Do you have a pregnant horse on your hands? This can be both exciting and a bit stressful. Your hooved pal will need some extra TLC while she’s expecting. You’ll also need to watch for signs of trouble. A Roswell, NM vet offers some advice on this below.
Gestation for horses is usually about 11 months, though some foals need to ‘cook’ a bit longer. Usually, that first month is when the highest risk of failure is. Be extra careful during this time. Once your mare reaches that second month, you can breathe a sigh of relief.
Don’t do anything that may stress or overexert your expecting mama. Try to avoid trailering your horse, moving her, or changing her roommates or schedule.
Light exercise is usually fine between months 2-7, as long as the weather isn’t too hot. In fact, this can actually be beneficial. Just don’t work your mare too hard or too long. Also, avoid risky situations, like high jumps or difficult trails.

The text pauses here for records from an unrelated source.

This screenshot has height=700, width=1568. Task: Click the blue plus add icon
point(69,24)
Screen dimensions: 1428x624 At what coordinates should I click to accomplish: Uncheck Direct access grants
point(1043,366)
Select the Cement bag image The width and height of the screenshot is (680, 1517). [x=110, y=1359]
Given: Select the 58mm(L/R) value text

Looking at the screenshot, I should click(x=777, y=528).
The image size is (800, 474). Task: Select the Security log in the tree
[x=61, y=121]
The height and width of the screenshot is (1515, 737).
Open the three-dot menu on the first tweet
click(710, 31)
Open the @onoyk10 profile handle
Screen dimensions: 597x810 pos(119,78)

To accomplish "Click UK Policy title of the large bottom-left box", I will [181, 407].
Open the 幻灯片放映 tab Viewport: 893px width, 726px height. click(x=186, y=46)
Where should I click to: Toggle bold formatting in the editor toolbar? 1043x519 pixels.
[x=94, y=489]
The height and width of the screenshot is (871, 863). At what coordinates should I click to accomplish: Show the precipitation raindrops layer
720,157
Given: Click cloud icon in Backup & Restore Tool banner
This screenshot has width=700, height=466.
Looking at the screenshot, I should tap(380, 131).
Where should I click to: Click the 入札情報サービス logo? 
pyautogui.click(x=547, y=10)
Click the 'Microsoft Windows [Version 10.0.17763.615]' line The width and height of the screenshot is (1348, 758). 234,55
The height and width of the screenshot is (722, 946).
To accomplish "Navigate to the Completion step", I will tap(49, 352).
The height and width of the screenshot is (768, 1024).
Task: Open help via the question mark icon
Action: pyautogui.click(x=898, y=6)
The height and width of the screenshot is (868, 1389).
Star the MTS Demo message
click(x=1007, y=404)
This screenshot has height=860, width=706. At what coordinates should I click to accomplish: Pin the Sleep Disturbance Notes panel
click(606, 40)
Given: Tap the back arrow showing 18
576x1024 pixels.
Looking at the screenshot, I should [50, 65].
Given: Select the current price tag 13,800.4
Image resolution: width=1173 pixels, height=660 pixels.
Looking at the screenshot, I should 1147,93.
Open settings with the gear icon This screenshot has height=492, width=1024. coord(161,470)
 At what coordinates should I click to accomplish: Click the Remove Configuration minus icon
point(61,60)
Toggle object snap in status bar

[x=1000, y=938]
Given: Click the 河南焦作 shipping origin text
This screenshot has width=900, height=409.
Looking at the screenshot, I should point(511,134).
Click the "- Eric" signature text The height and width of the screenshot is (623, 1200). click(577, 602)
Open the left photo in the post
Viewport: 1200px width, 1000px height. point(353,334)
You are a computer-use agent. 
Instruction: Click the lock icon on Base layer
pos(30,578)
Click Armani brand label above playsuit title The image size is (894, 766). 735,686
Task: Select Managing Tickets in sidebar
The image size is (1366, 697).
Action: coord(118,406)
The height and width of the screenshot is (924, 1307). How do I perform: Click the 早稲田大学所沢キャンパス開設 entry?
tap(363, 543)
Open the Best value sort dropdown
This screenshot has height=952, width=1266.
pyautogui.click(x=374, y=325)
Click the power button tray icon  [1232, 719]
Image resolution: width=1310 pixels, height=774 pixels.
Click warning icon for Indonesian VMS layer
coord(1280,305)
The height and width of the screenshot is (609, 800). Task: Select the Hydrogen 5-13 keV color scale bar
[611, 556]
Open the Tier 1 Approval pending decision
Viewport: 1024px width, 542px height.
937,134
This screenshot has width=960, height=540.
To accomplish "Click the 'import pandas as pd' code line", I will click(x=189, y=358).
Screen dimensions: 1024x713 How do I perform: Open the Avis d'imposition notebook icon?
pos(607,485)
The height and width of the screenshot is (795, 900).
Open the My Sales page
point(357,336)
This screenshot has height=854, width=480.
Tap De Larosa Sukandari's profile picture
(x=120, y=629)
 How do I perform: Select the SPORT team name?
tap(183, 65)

It’s also important to protect your mare from exposure to parasites, diseases, and germs. Keep up with wormings and vaccinations! Your vet may recommend adjusting these schedules a bit. For instance, your mare may benefit from getting boosters about a month before the baby is due, to help boost the antibodies in her colostrum and protect the foal.
Make sure your mama-to-be has plenty of fresh bedding and a clean stall. It’s also best to room her alone or with other expecting mamas as her time approaches. A few weeks before she is due, move her into a comfy foaling stall.
Around month 7, the foal will start growing quickly, and your hooved friend will really start to show. Your vet may recommend adding some nutrient-dense grains to her diet. Don’t go too crazy, though: if you overfeed your mare, she may become obese. It’s time to hang up that saddle and bridle for a while, as riding a heavily-pregnant mare could put her and/or the foal at risk.
As that due date approaches, watch for signs that the new arrival is imminent. These include a swollen udder; full or distended teats; sweating; lip curling; increased urination and defecation; swishing; and restlessness. Keep your vet on speed dial!